Required action: When the string "height" is part of a line below, that line should be copied.

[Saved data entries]
++++++++++++++++++++

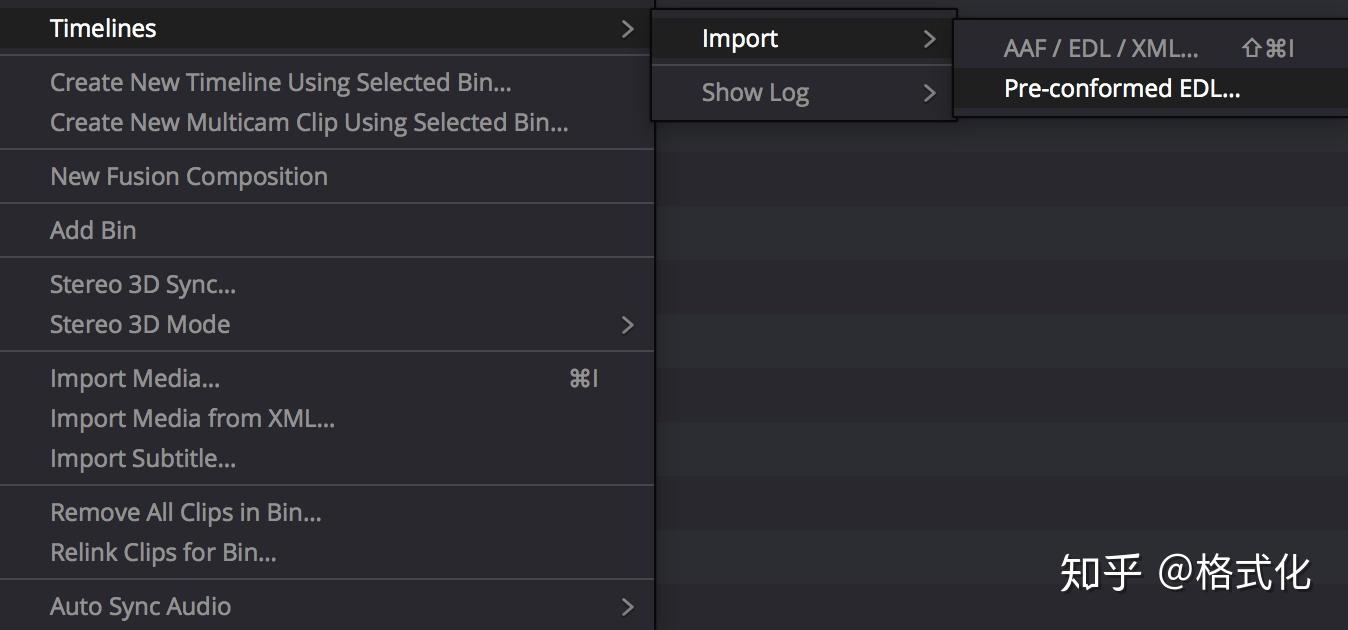Open the Import submenu
Screen dimensions: 1348x630
pyautogui.click(x=740, y=39)
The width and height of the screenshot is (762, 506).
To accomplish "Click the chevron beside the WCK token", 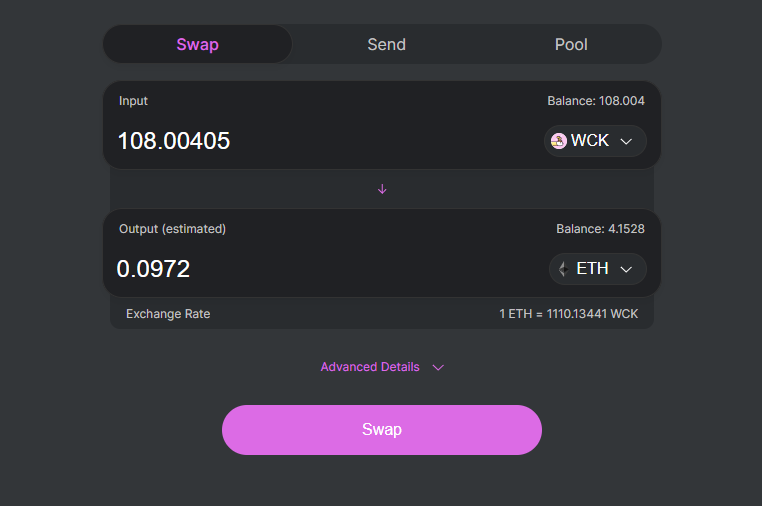I will pos(627,141).

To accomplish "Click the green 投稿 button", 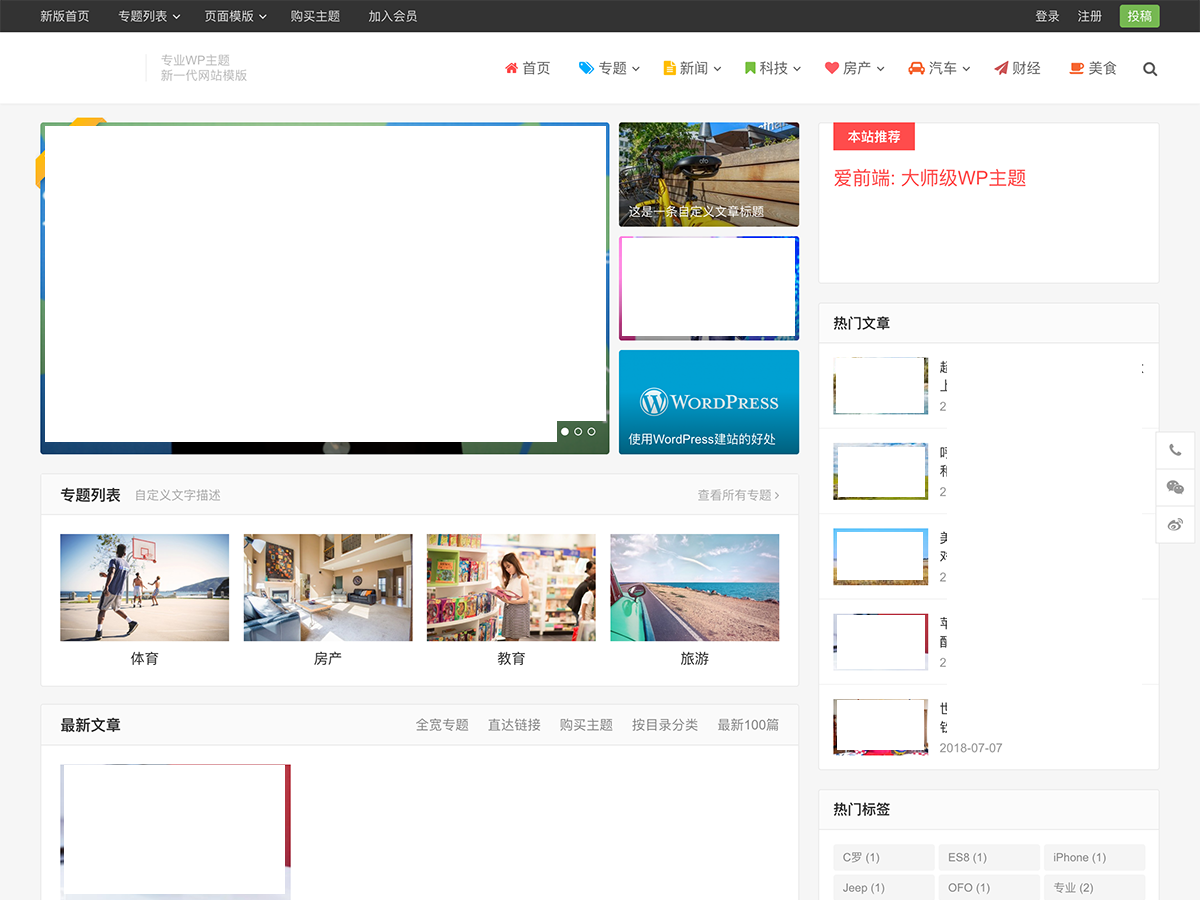I will [1139, 16].
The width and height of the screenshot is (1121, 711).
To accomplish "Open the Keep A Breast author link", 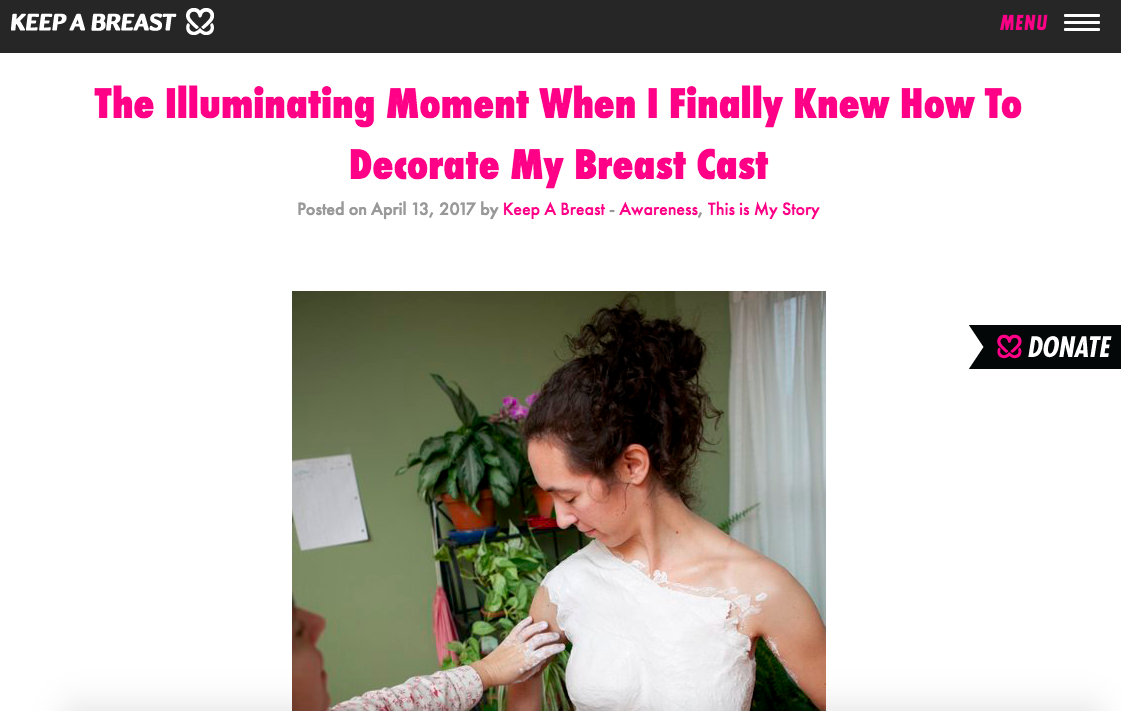I will 554,209.

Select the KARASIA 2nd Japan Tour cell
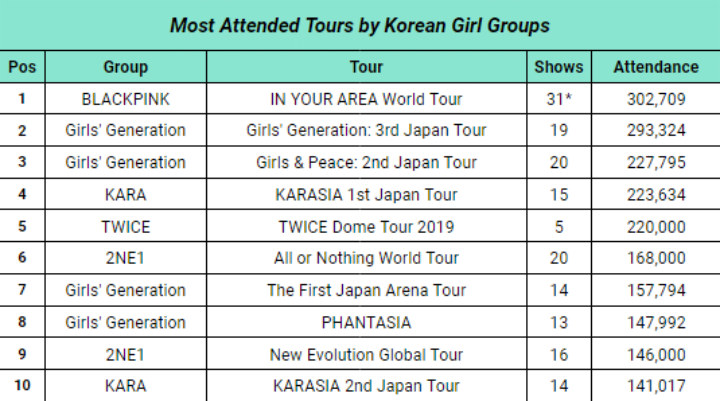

++++++++++++++++++++

Response to this task:
The width and height of the screenshot is (762, 506).
The width and height of the screenshot is (1121, 711).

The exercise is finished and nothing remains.